Des individus qui proviennent d’une culture où la communauté (« Oumma ») tend à prendre plus d’importance que l’individu, plongés dans une culture où la réussite individuelle est primordiale, peuvent opérer un court-circuit sinistre en essayant d’exister non par leur vie, mais par leur mort.
« Mohamed Merah », dont le seul accomplissement fut de se faire abattre après avoir assassiné huit enfants et adultes, est pourtant une star des banlieues.

L’objectif suprême de ces truands-djihadistes serait de se faire un nom.
Comme leurs cursus ne leur permet pas de devenir artistes ou savants, et que la carrière de truand mène à une impasse existentielle (où l’on passe plus de temps en prison qu’en liberté), ils se jettent dans l’horreur, comme « Erostrate » qui incendia le temple d’Ephèse dans le seul but que l’on retienne son nom.
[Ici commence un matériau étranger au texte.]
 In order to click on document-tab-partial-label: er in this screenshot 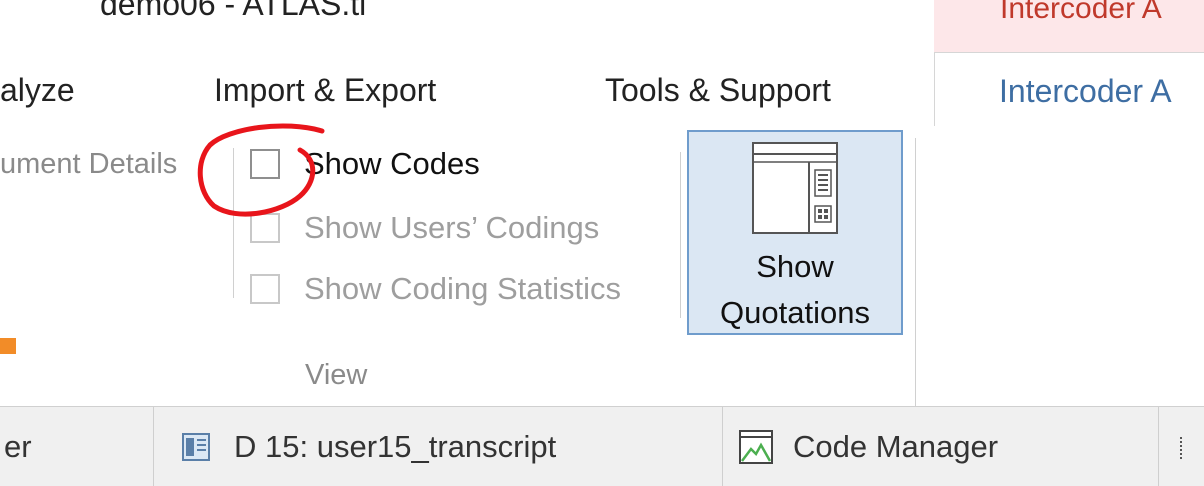, I will do `click(18, 446)`.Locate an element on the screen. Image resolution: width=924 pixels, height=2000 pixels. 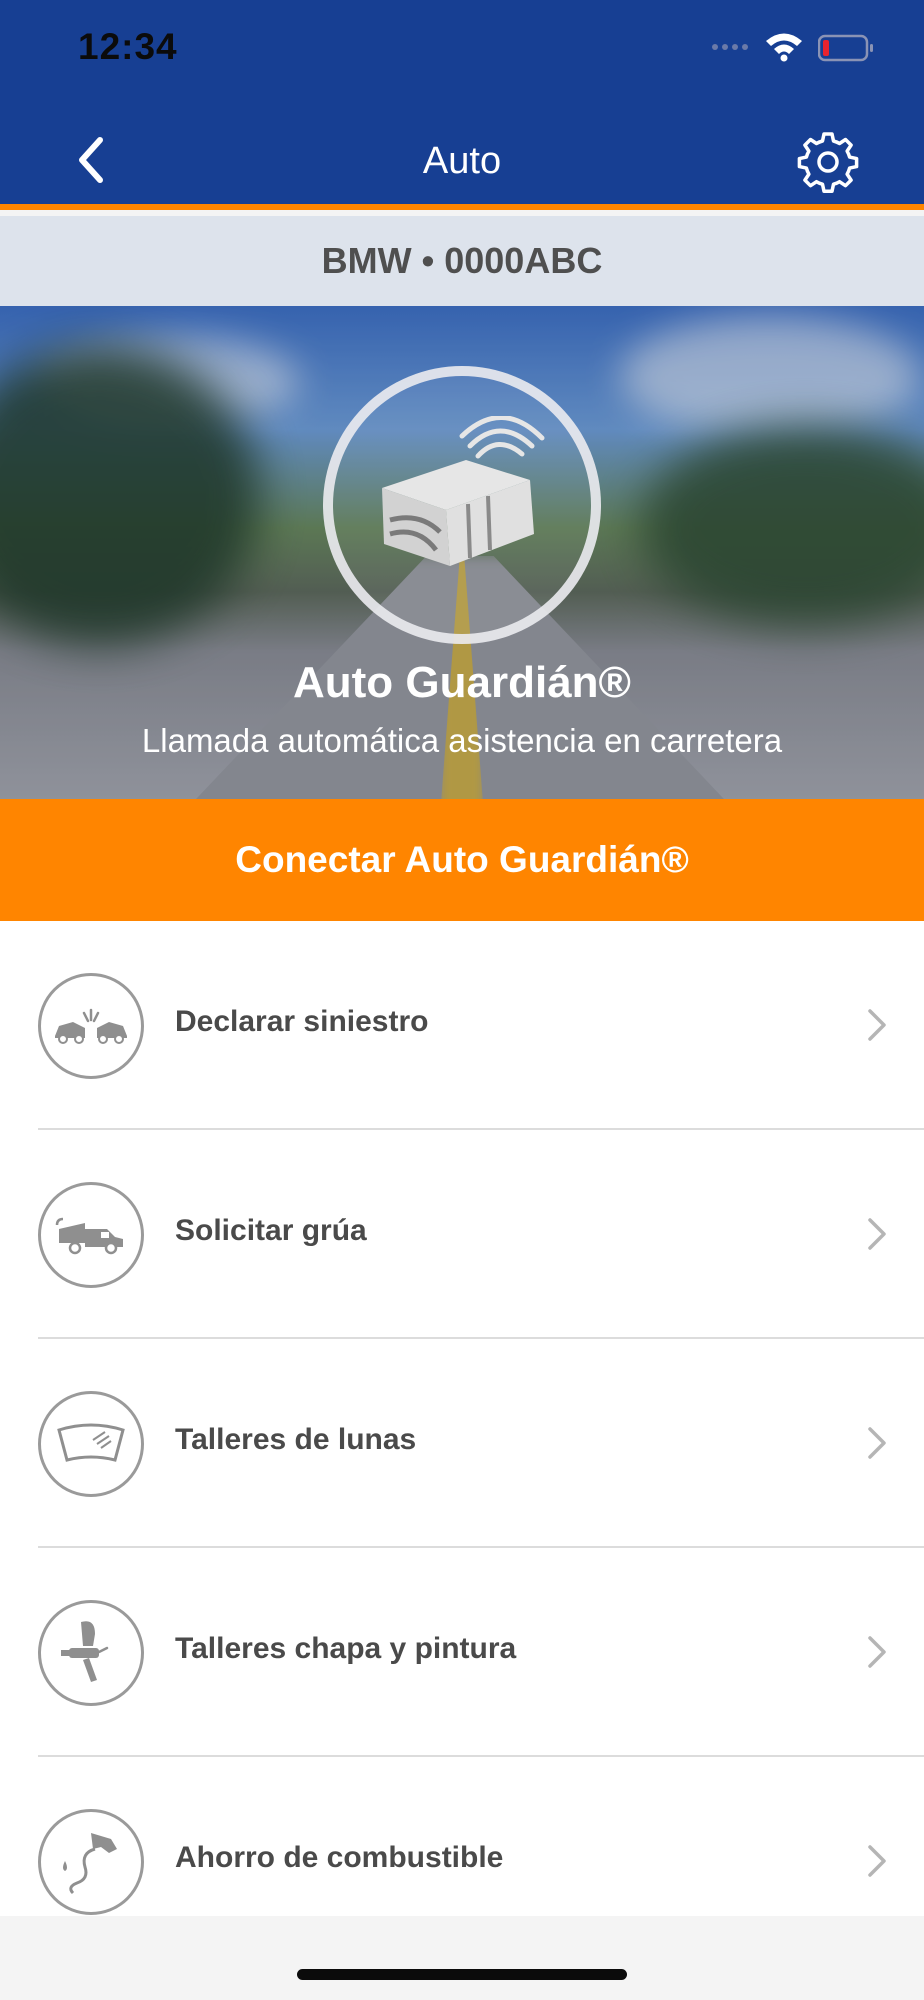
list-item-declarar-siniestro: Declarar siniestro is located at coordinates (462, 1026).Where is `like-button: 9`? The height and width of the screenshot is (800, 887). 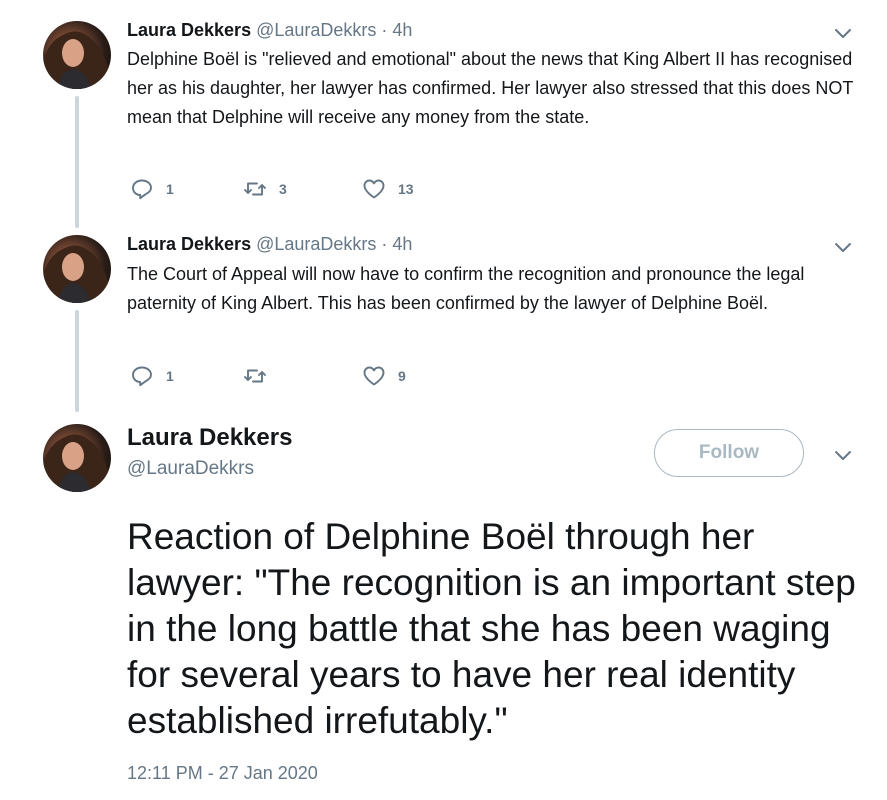
like-button: 9 is located at coordinates (384, 376).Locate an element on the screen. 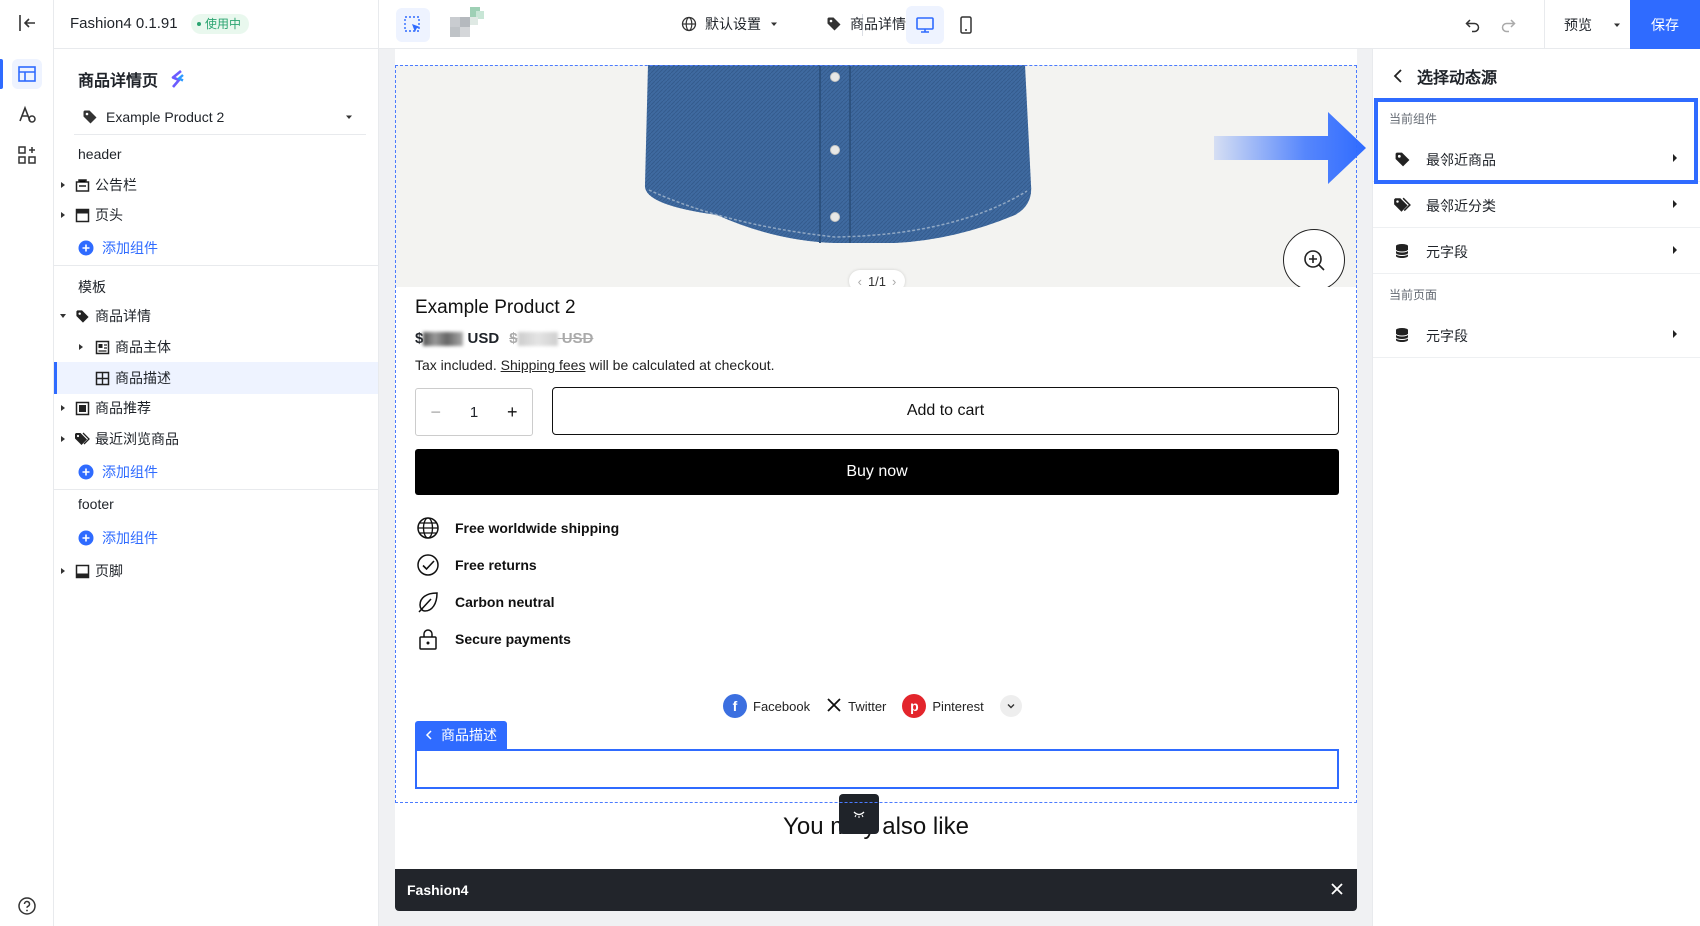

Cette quête de notoriété est d’autant plus pathétique que dès qu’on cite les noms d’un groupe d’islamistes – avec leurs pseudonymes – tout le monde s’y perd et personne ne les retient.
Ceci pour des raisons démographiques et phonétiques.
Leur communauté est minoritaire et les sonorités de leur nom restent inhabituelles.

Le problème s’aggrave d’un facteur sociologique.
La plupart portent des prénoms et des noms arabes, alors que d’autres *immigrés* se sont empressés de donner à leurs enfants des prénoms locaux.

Le prénom peut-être une forme de compromis culturel.

« Finkielkraut » porte « un nom à coucher dehors », comme il le dit lui-même, mais son prénom Alain a certainement contribué à son intégration.
A l’opposé, les prénoms arabes sont à peu près aussi contributifs pour l’intégration qu’un voile sur la tête. Cet obstacle s’ajoute à tous ceux que rencontrent les enfants d’immigrés.

Le problème fondamental est sans doute de ne pouvoir être reconnus par leur culture d’origine, qui ne reconnaît pas pleinement la valeur de l’individu – qui se doit d’être d’abord soumis –, tout en ne pouvant se faire reconnaître par une culture qu’ils rejettent.
Il n’est dès lors pas étonnant qu’au-delà du suicide égoïste ou du suicide altruiste, définis par « Durkheim », nos djihadistes de banlieue aient découvert le « suicide haineux ».

Empressons-nous d’oublier leurs visages et leurs noms.